-
Notifications
You must be signed in to change notification settings - Fork 247
Description
I have built v1.2.0 RC2 from source. After running
sudo build/gatekeeper
an error is shown :
cannot add vfio group to container, error 22 (invalid argument)
and there I'm unable to start Gatekeeper. While troubleshooting, the error message below is found :
sudo dmesg | grep -i vfio
Firmware has requested this device have a 1:1 IOMMU mapping, rejecting configuring the device without a 1:1 mapping. Contact your platform vendor.
From the preliminary study, I think the issue is more related to hardware / BIOS. However, I can't find an exact solution to actually solve this. I'm trying my luck here to see if anyone with deeper understanding of Intel VT-d, IOMMU and vfio-pci can assist to provide any idea.
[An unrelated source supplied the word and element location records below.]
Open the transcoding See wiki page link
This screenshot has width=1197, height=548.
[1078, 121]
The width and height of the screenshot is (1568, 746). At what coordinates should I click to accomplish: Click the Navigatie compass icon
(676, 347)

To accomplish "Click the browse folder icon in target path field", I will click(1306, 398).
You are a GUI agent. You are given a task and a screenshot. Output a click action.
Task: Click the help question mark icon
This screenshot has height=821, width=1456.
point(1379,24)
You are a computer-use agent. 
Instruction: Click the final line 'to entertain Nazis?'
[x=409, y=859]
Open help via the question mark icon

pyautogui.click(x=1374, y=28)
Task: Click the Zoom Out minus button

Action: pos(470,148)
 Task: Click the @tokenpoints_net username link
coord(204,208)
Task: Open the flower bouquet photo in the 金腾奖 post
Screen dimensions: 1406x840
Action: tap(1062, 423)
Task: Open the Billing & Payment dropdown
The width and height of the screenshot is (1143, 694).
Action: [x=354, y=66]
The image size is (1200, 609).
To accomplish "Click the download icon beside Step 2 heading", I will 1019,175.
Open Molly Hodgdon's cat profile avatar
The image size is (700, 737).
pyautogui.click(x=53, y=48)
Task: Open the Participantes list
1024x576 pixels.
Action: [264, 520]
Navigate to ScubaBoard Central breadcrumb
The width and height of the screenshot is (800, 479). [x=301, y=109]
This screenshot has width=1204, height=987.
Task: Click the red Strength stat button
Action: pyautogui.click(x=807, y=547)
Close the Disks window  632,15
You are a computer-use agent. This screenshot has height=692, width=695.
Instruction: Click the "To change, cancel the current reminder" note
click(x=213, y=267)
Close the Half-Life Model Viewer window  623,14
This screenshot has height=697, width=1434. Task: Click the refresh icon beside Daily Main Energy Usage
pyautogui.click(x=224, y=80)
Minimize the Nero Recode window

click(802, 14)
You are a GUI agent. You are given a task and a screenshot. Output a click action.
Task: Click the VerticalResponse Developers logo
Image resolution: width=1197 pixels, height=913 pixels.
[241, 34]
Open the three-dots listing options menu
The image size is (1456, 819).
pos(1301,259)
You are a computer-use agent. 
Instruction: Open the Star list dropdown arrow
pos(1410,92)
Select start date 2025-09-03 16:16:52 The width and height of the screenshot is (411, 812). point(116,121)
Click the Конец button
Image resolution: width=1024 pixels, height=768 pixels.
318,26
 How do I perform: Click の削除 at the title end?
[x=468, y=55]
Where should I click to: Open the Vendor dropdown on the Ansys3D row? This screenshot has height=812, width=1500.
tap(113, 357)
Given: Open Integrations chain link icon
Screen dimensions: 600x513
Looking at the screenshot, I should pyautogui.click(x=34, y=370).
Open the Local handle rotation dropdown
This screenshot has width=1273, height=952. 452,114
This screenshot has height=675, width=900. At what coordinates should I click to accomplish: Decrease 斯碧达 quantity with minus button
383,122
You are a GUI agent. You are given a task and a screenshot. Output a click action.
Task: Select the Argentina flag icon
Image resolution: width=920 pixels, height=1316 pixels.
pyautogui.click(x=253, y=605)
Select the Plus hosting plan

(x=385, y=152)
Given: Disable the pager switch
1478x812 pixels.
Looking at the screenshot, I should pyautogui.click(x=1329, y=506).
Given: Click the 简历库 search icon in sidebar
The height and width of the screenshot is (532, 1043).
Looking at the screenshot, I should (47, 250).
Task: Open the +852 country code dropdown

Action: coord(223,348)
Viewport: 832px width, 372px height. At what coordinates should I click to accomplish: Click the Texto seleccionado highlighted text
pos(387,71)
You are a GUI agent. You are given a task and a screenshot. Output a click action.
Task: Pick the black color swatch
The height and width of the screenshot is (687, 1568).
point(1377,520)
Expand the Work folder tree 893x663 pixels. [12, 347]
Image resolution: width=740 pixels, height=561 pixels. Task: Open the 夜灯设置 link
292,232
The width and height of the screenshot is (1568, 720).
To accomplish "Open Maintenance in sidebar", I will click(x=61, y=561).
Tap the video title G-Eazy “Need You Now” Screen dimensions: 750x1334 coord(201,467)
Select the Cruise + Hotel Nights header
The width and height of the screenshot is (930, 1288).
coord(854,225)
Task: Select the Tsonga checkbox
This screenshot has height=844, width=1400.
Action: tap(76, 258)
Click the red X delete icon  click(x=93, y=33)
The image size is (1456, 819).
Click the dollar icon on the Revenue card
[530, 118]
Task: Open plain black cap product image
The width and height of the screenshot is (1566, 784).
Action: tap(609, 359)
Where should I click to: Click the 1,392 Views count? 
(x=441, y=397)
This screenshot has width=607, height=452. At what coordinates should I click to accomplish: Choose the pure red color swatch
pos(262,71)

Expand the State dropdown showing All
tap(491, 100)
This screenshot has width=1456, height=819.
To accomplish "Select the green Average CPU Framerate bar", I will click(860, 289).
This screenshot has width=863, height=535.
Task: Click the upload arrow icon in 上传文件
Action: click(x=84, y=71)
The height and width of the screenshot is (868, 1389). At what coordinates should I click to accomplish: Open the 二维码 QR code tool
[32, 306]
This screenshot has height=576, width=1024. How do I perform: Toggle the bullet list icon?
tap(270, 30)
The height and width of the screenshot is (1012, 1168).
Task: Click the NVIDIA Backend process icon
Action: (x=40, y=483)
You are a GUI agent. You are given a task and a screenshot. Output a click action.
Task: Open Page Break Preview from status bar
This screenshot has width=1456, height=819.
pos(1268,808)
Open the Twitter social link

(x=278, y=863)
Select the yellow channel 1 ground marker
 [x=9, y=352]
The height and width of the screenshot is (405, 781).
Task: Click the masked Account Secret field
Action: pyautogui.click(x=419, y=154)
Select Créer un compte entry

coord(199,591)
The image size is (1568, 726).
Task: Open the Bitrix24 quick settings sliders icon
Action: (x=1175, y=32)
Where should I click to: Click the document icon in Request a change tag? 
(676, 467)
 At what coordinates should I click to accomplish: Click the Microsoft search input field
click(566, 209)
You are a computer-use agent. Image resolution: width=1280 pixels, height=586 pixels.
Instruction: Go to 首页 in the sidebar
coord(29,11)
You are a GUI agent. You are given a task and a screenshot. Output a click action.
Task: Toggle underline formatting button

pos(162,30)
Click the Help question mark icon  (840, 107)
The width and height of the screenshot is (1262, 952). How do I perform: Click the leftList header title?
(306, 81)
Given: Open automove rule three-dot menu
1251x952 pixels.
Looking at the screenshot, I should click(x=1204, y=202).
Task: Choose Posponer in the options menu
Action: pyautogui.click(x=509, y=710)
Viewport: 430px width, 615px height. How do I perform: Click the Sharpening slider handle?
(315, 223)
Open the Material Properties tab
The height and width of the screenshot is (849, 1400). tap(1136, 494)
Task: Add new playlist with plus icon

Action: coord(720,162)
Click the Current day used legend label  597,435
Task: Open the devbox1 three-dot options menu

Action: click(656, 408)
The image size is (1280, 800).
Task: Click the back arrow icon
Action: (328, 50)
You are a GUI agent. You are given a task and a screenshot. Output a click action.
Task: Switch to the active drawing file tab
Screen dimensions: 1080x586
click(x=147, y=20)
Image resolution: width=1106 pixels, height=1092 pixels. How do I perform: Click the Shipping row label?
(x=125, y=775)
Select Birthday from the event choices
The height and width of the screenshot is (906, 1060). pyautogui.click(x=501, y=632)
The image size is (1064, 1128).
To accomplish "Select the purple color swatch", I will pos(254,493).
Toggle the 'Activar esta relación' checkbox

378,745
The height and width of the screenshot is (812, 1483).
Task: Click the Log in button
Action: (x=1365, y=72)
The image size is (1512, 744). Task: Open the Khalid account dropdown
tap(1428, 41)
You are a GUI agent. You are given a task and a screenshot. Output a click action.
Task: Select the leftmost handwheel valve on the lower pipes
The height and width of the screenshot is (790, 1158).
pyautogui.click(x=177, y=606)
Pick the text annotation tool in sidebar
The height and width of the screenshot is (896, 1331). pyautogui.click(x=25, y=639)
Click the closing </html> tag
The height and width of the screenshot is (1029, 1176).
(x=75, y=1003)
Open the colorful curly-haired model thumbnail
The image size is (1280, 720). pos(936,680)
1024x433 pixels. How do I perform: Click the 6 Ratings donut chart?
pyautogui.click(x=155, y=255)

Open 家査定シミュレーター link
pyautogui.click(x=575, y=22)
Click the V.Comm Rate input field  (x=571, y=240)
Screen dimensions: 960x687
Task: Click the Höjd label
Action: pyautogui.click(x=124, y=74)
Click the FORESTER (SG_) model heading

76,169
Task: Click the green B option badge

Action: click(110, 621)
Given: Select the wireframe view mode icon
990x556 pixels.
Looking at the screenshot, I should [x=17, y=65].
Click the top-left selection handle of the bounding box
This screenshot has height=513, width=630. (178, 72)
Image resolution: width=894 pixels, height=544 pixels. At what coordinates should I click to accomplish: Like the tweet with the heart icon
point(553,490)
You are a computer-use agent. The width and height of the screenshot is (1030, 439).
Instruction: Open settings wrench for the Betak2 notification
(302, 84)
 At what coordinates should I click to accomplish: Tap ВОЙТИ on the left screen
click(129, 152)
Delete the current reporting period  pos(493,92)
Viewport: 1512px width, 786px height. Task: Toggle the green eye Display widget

The same error occured on both GT and GK. Below is the specification of the testbed :
Bare-metal deployment, isolated lab environment.
GK :
OS : Ubuntu 24.04 LTS
Server : HPE ProLiant
RAM : 256GB
CPU : Intel Xeon E5-2665 2.4GHz, 32 cores
NUMA : 2 NUMA nodes
NIC : Intel I350 1G, both front and back (Confirmed that DPDK is supported). The server also has Intel 82599ES 10G interface that supports DPDK, but we neither have a 10G uplink router available at the moment, so we didn't use it for the testbed.
GT :
OS : Ubuntu 24.04 LTS
Server : HPE ProLiant
RAM : 256GB
CPU : Intel Xeon E5-2640 2.6GHz, 32 cores
NUMA : 2 NUMA nodes
NIC : Intel I350 1G, front
Solutions tried on GT (which didn't work):
Adding vfio_iommu_type1.allow_unsafe_interrupts=1 In GRUB_CMDLINE_LINUX_DEFAULT
Current thoughts :
- In https://www.kernel.org/doc/Documentation/devicetree/bindings/iommu/iommu.txt , it is mentioned that "The device tree node of the IOMMU device's parent bus must contain a valid "dma-ranges" property that describes how the physical address space of the IOMMU maps to memory. An empty "dma-ranges" property means that there is a 1:1 mapping from IOMMU to memory.".
Is there a way to verify the "dma-ranges" property? If yes, at least I can know what is causing it a non 1:1 mapping, and probably being able to trace down the root cause from here. - The "Contact your platform vendor" mentioned in the error message raised my suspicion of BIOS incompatibility. If these machines can't do the job, machines of which specification / brand can?
Some links that are probably relevant but I can't fully understand the content due to lacking of relevant experience :
https://github.com/kiler129/relax-intel-rmrr/blob/master/deep-dive.md#what-vendors-did-wrong
https://lore.kernel.org/linux-iommu/BN9PR11MB5276E84229B5BD952D78E9598C639@BN9PR11MB5276.namprd11.prod.outlook.com/
https://lore.kernel.org/linux-iommu/BN9PR11MB52768ACA721898D5C43CBE9B8C27A@BN9PR11MB5276.namprd11.prod.outlook.com/t/
https://lore.kernel.org/linux-iommu/ZEKQwVjJrMTUlPUR@nvidia.com/
https://community.hpe.com/t5/proliant-servers-ml-dl-sl/proliant-dl360-gen9-getting-error-quot-rejecting-configuring-the/td-p/7220298
https://www.reddit.com/r/VFIO/comments/1gi95zf/rejecting_configuring_the_device_without_a_11/?rdt=37975
https://forum.proxmox.com/threads/qemu-exited-with-code-1-pcie-passthrough-not-working.146297/